==== PROVIDED INFORMATION

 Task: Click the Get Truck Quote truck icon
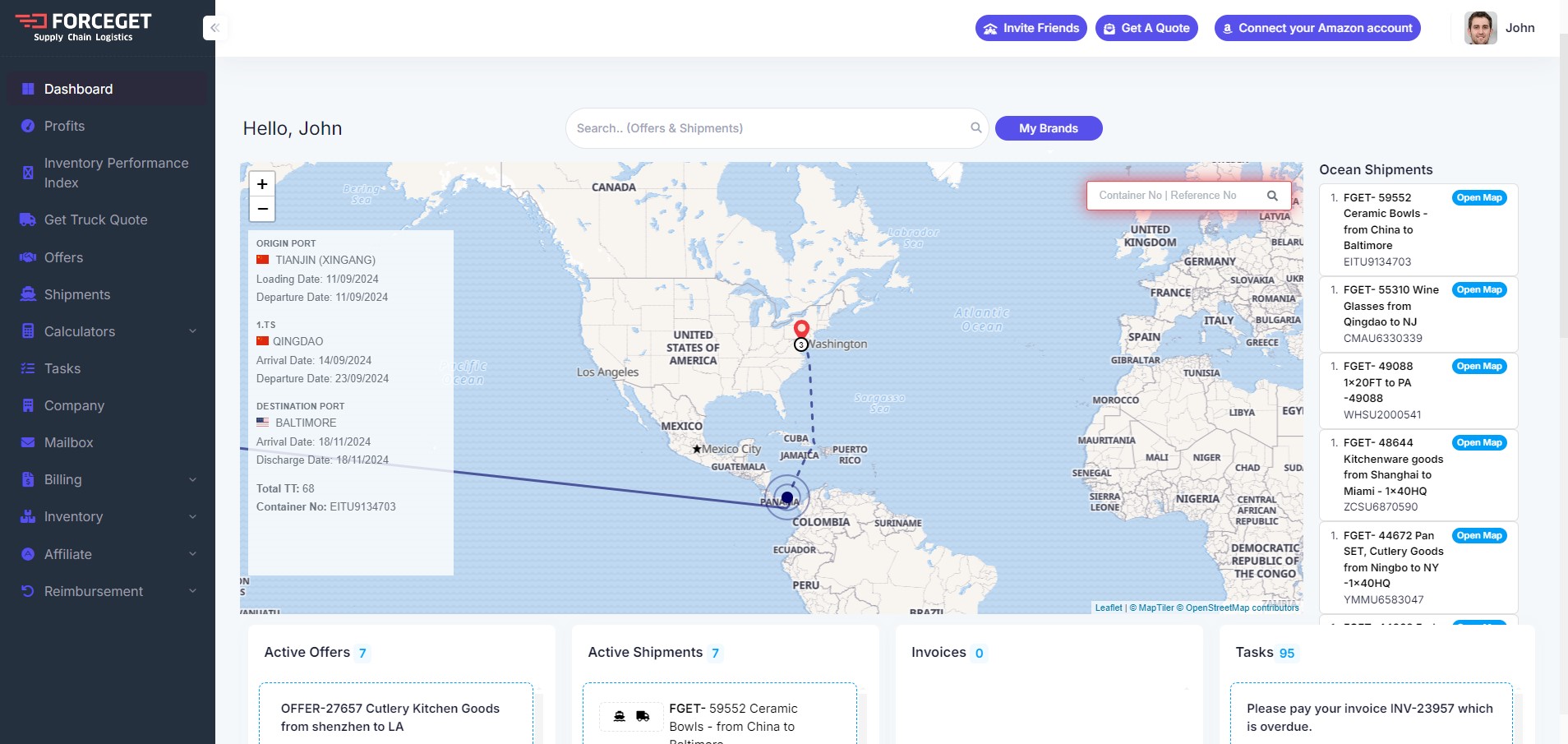[x=27, y=220]
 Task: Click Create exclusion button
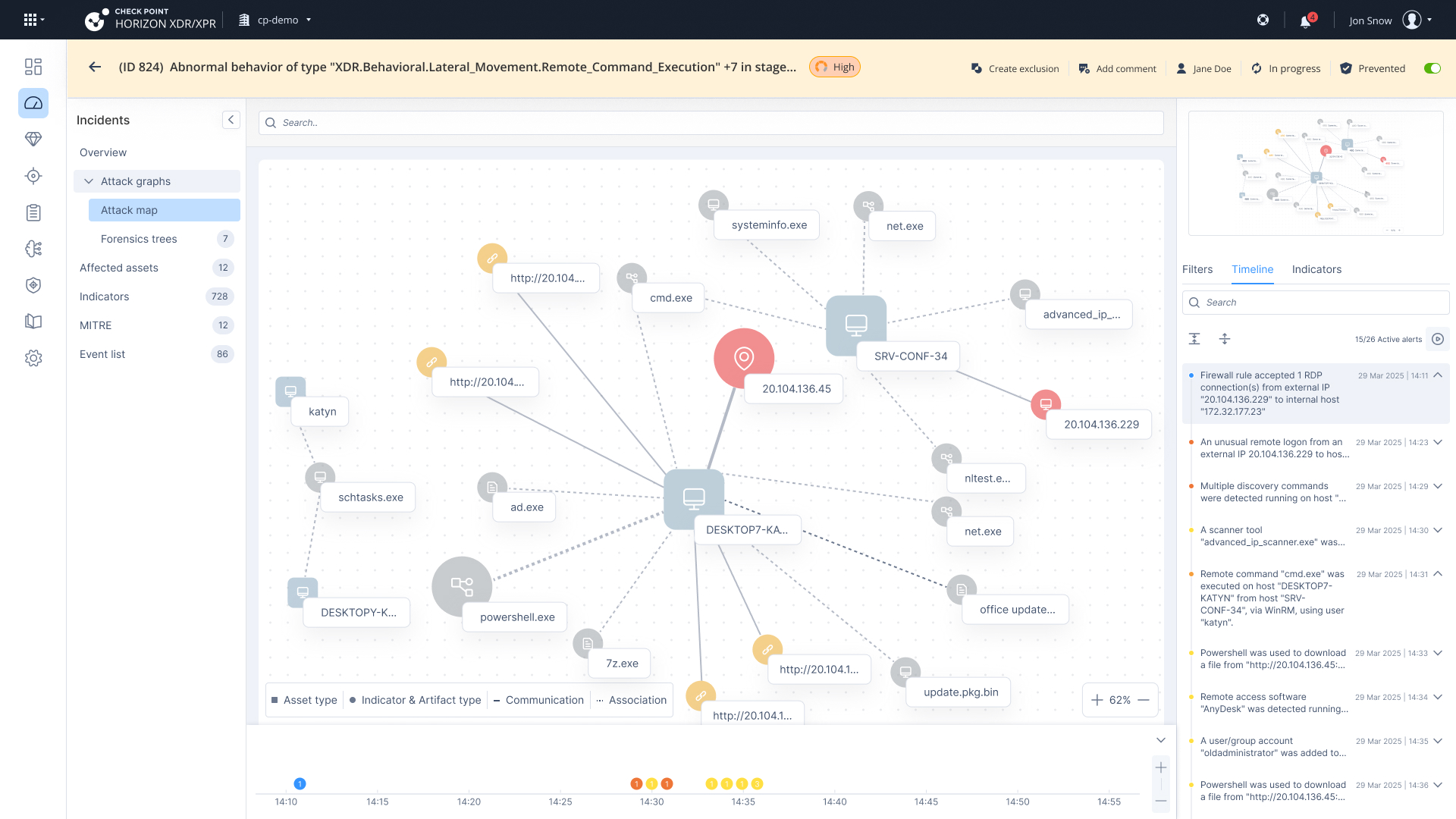[x=1015, y=68]
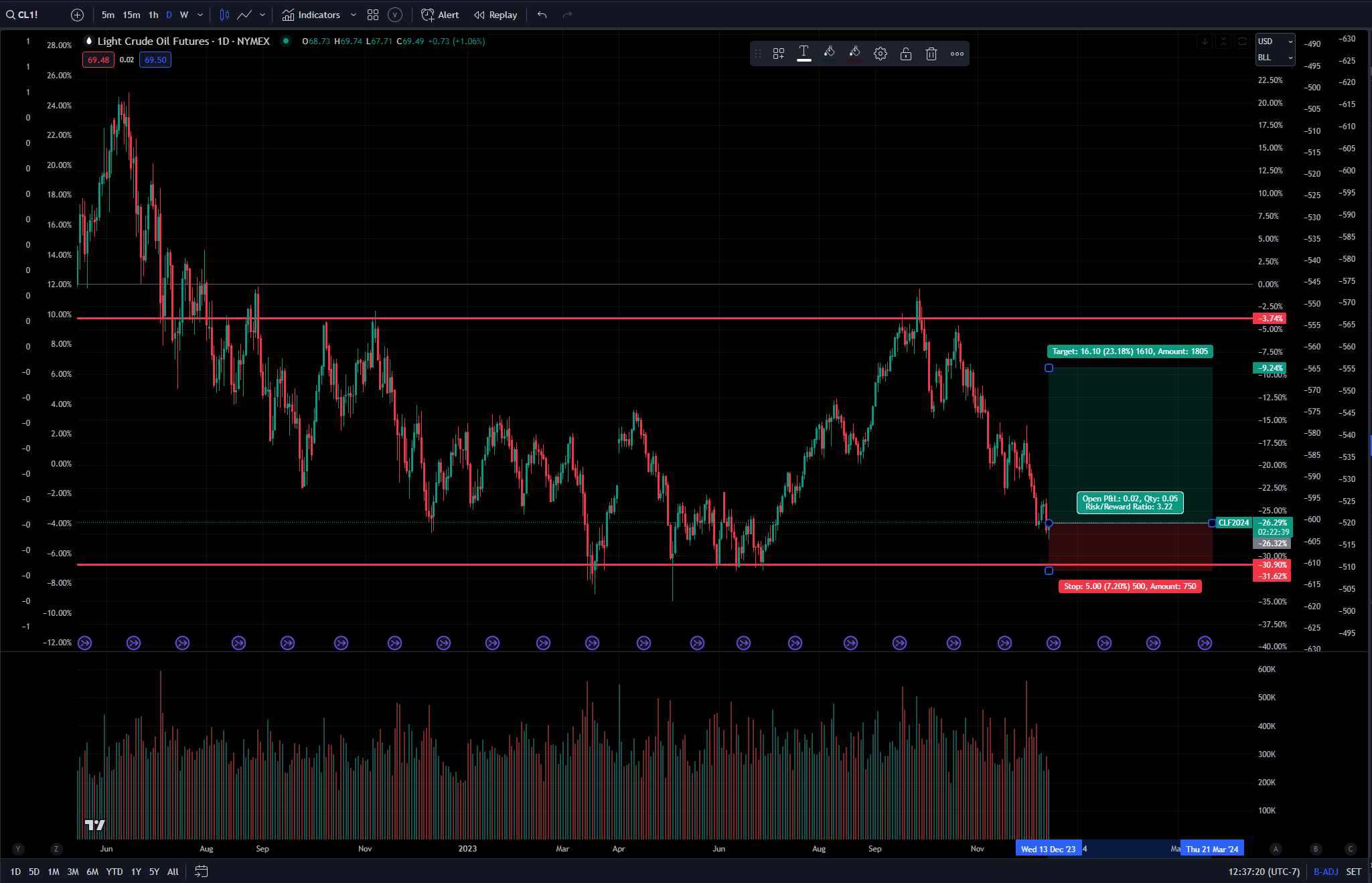Delete the position tool with trash icon

pos(931,54)
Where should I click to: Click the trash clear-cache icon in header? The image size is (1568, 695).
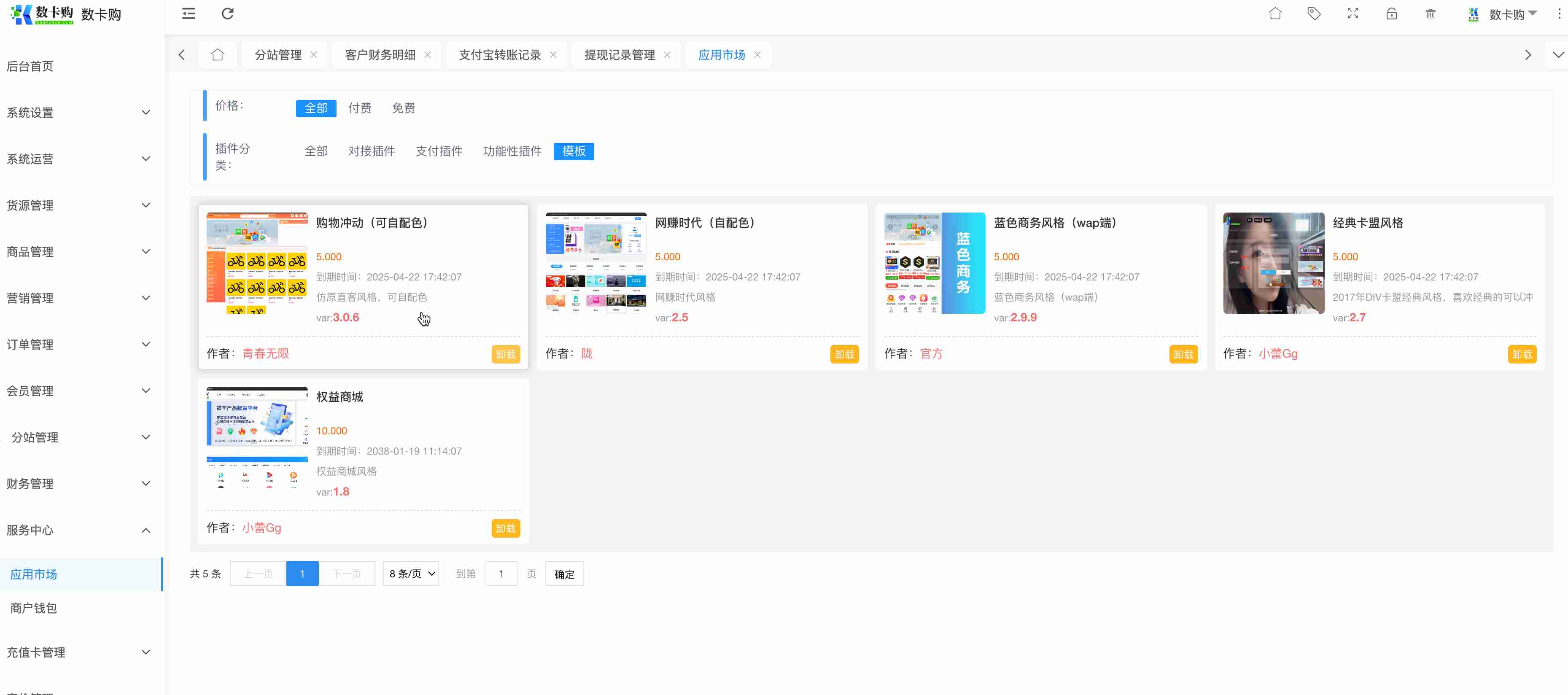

========

Exact repetition of the data is needed, with no images retained.

 Task: Click the Get Truck Quote truck icon
[x=27, y=220]
 Task: Click Create exclusion button
[x=1015, y=68]
Delete the position tool with trash icon

pos(931,54)
Where should I click to: Click the trash clear-cache icon in header? The image size is (1568, 695).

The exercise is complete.